Dell UltraSharp U4021QW: Erster 40 Zoll Ultrawide-Curved-WUHD-Monitor

Dell hat den UltraSharp 40 angekündigt. Es ist der weltweit erste gebogene 40-Zoll-Monitor im 21:9 Format, der mit 5.120 x 2.160 Bildpunkten auflöst. Die wichtigsten Infos im Überblick:



Das matte IPS-Panel ist leicht gekrümmt (2.500R), bietet eine Bildwiederholrate von 60 Hertz und eine Reaktionszeit von 8 Millisekunden. Für Gamer eignet sich der Bildschirm also nur bedingt. Stattdessen stehen gängige Office-Tätigkeiten und kreative Arbeiten im Fokus. Der sRGB-Farbraum soll zu 100 Prozent und der DCI-P3-Farbraum zu 98 Prozent abgedeckt werden. Die typische Helligkeit liegt Dell zufolge bei 300 cd/m², was für die Nutzung in Innenräumen ausreichen sollte.

Inklusive Thunderbolt 3

Der Dell UltraSharp 40 hat diverse Anschlussmöglichkeiten zu bieten. Es stehen ein DisplayPort (1.4), zwei HDMI-Anschlüsse (2.0) und einmal Thunderbolt 3 als USB-C zur Verfügung. Theoretisch können Notebooks angeschlossen werden, die Bild und Ton an den Monitor übertragen und gleichzeitig mit bis zu 90 Watt geladen werden. Hinzu kommen vier USB-Typ-A-Ports, ein RJ45-Port sowie ein 3,5-Milimeter-Klinkenausgang. Zwei 9 Watt starke Lautsprecher sind fest verbaut.


Bild: Dell

Dank Auto-KVM-Funktion lässt sich automatisch eine Verbindung mit den zuletzt genutzten Gerät herstellen. Sowohl ein Picture-by-Picture- (PBP) als auch ein Picture-in-Picture-Modus (PIP) ist mit von der Partie.

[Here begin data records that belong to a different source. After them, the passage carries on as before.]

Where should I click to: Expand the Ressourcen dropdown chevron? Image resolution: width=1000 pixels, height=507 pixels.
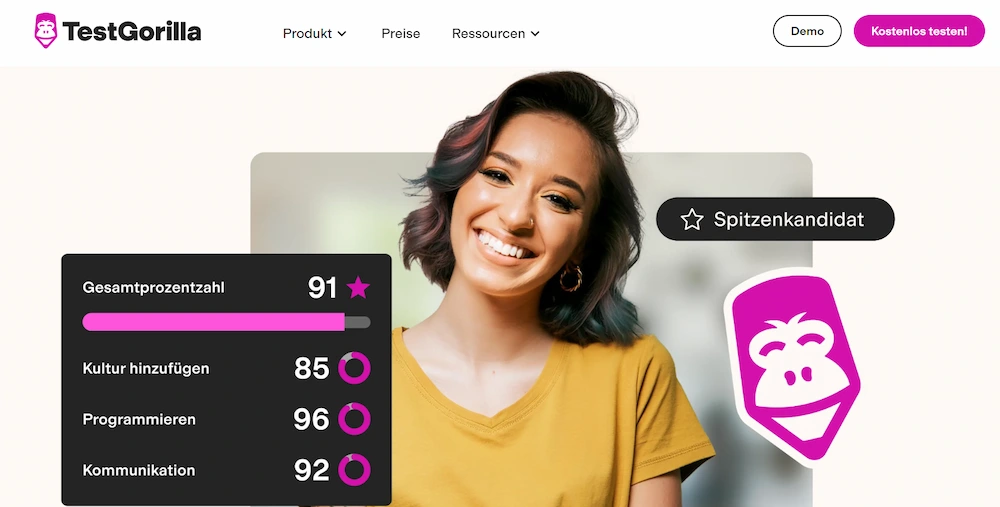point(535,34)
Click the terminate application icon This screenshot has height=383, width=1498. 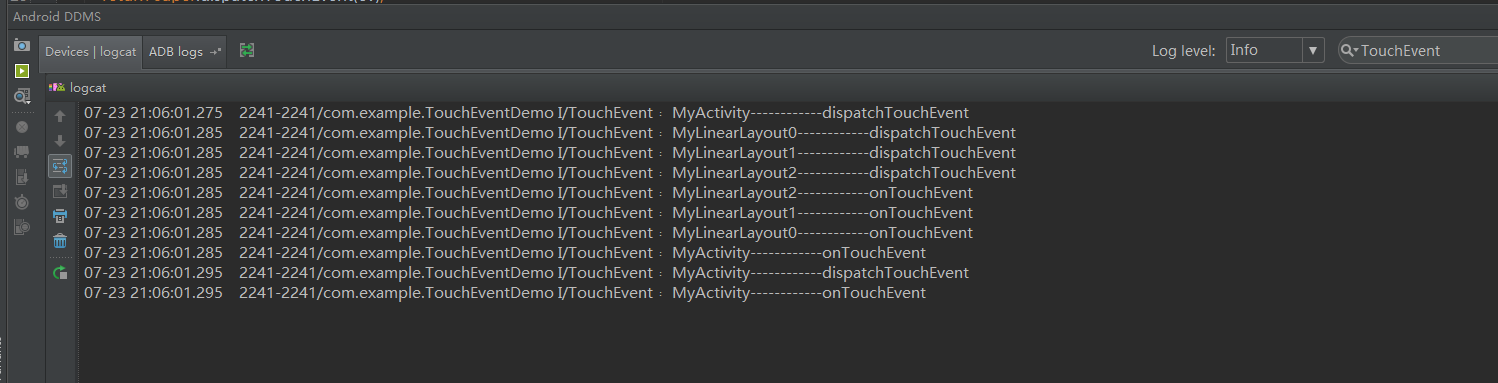click(x=21, y=127)
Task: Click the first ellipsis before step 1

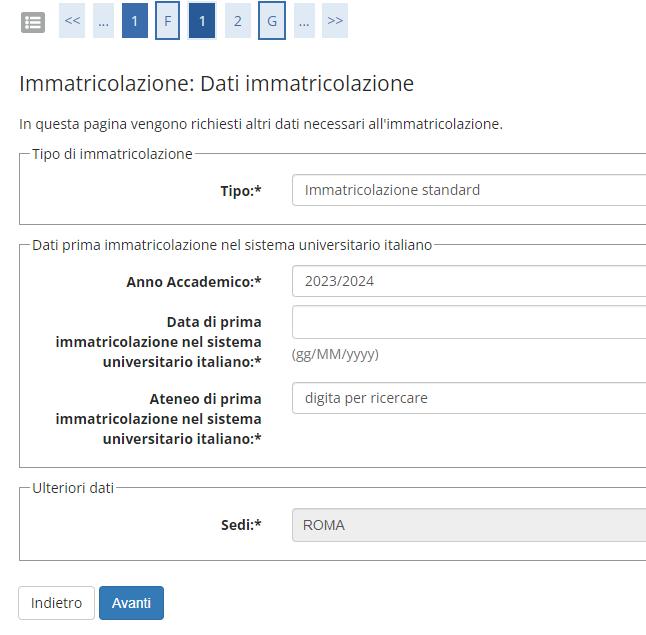Action: tap(103, 21)
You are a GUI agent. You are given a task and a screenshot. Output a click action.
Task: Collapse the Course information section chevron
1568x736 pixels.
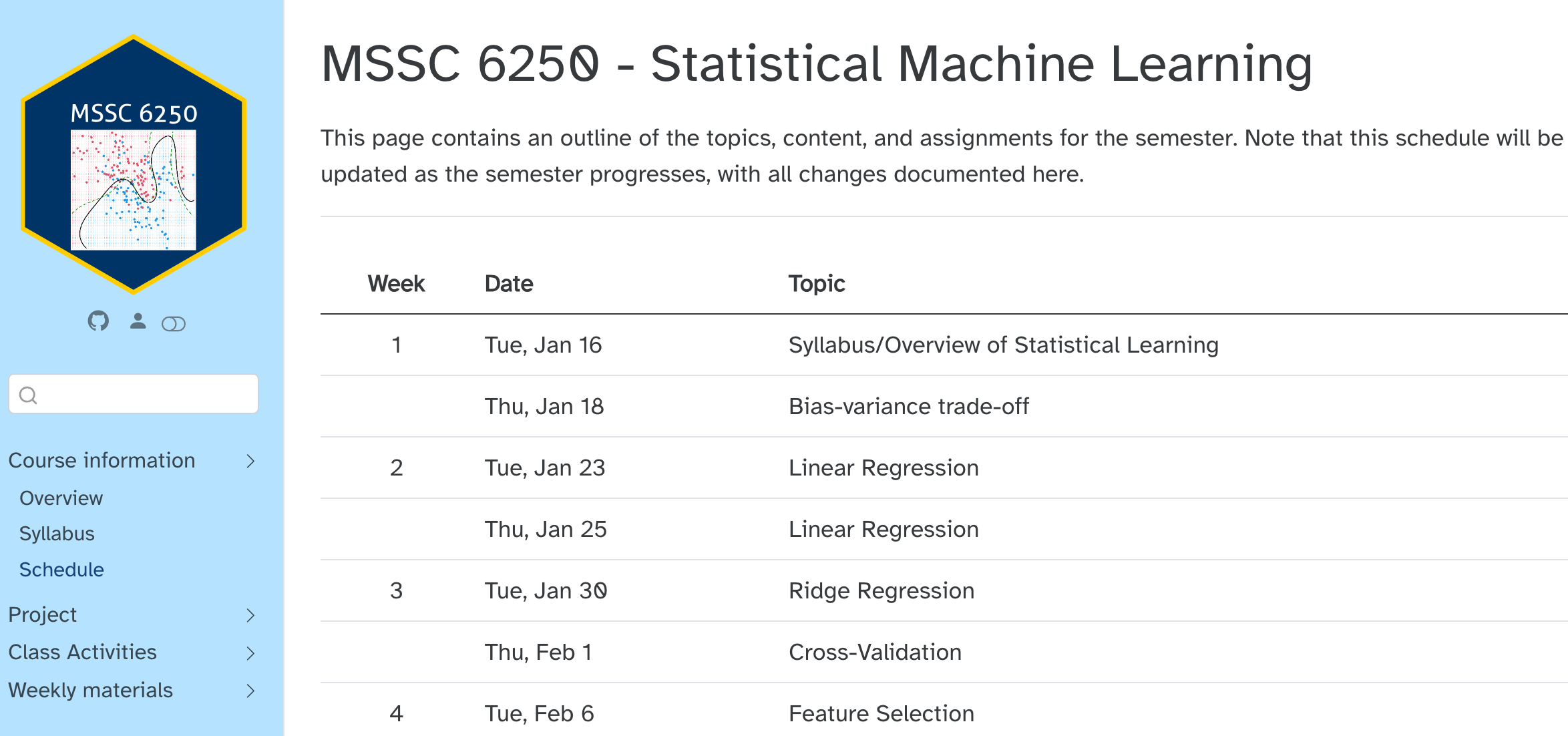250,461
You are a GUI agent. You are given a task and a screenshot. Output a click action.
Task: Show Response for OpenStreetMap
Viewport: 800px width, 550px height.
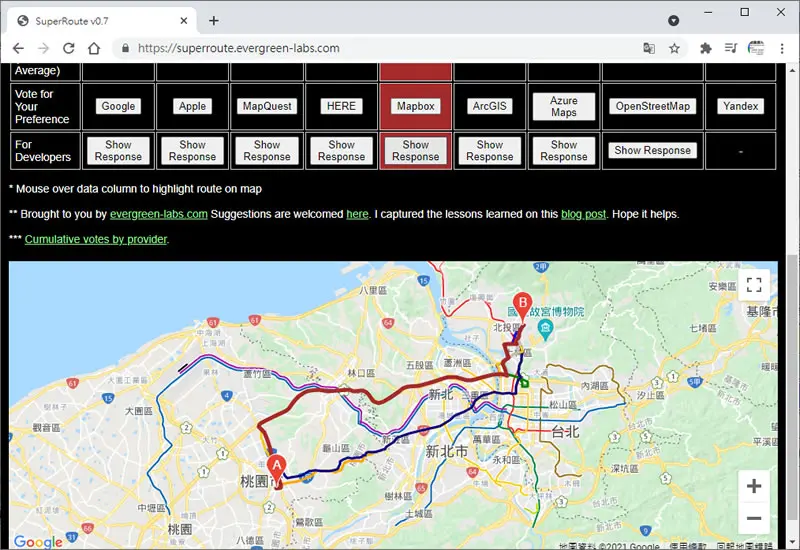click(x=653, y=151)
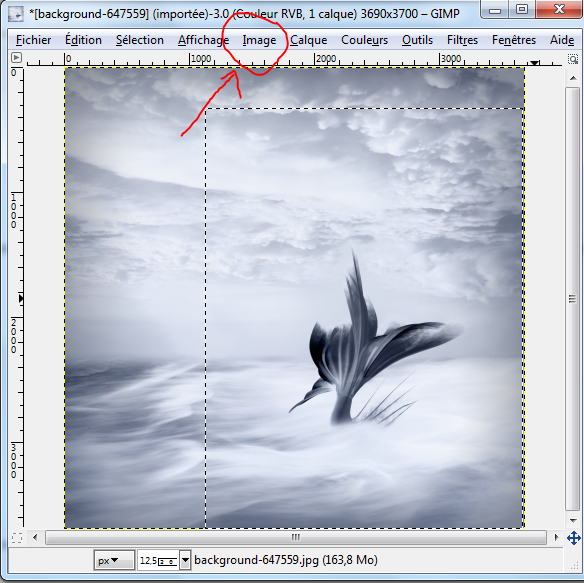Image resolution: width=584 pixels, height=583 pixels.
Task: Open the Calque menu
Action: pyautogui.click(x=308, y=40)

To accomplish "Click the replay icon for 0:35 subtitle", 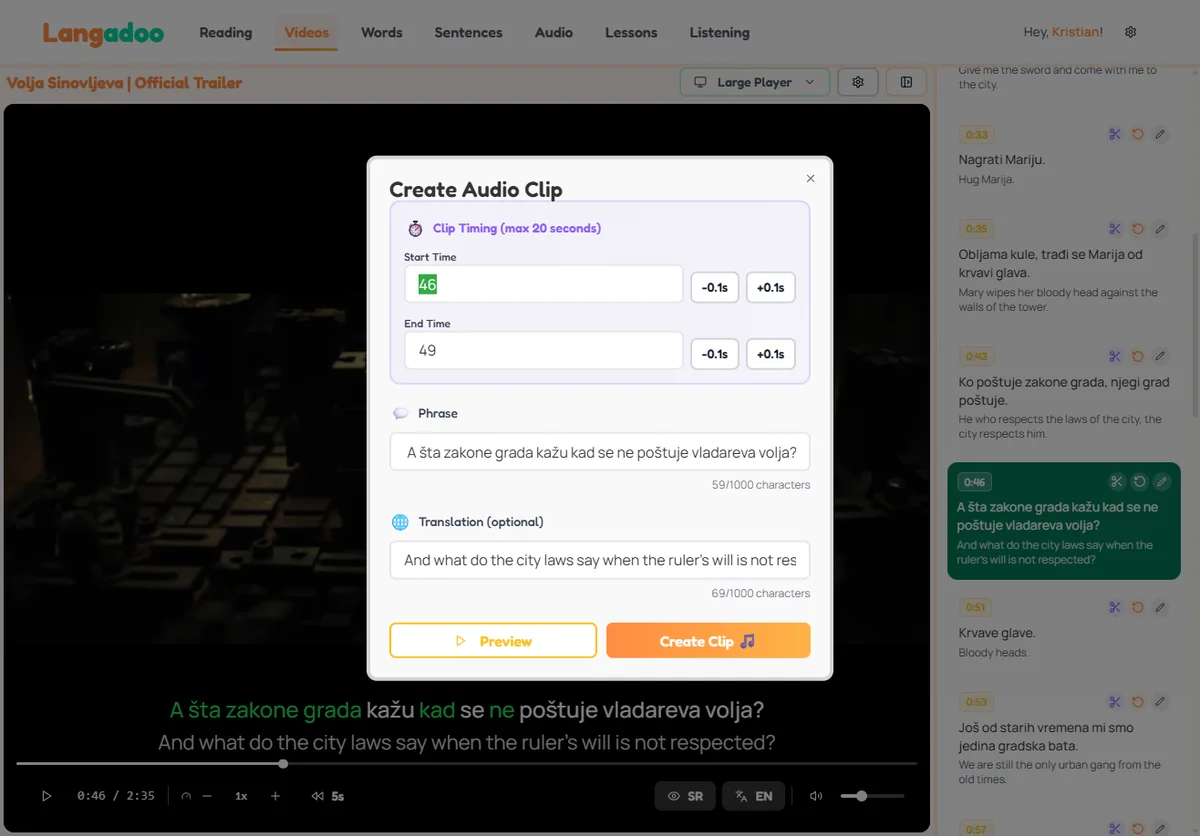I will (1138, 229).

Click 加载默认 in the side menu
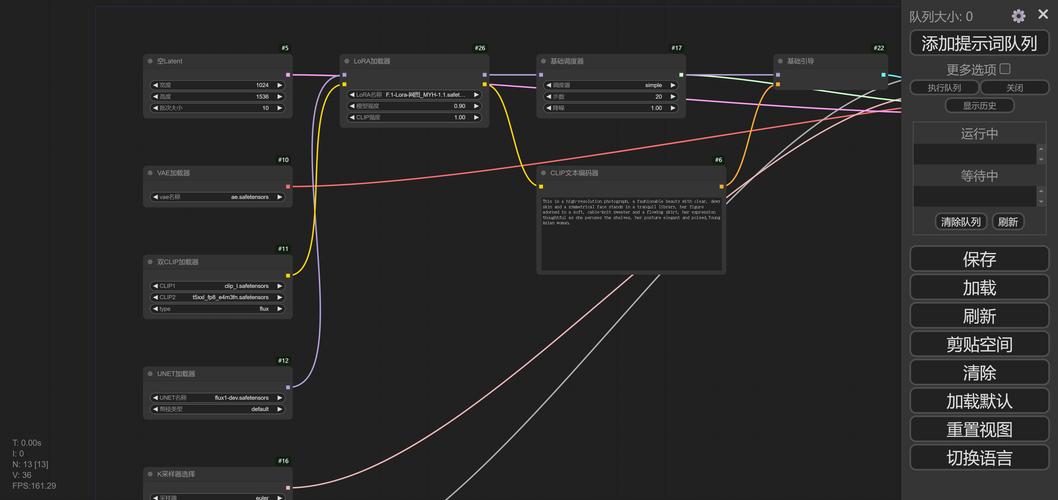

Der Standfuß des Monitors kann um 12 Zentimeter in der Höhe verstellt werden. Der Bildschirm selbst lässt sich ein wenig nach vorne und hinten neigen sowie um 30 Grad zu beiden Seiten hin drehen. Eine Pivot-Funktion ist nicht vorgesehen. Alternativ kann eine 100 x 100 mm große VESA-Halterung angebracht werden. Die typische Leistungsaufnahme liegt Dell zufolge bei 51,5 Watt. Sollten alle Anschlüsse genutzt werden und die verbundenen Geräte mit voller Stärke geladen werden, werden bis zu 240 Watt benötigt.

Ab dem 28. Januar wird der Monitor im Handel erhältlich sein – zunächst ausschließlich in den USA. Dort wird er rund 2.100 US-Dollar kosten. Verfügbarkeit und Preise in Europa sind zum jetzigen Zeitpunkt noch nicht bekannt.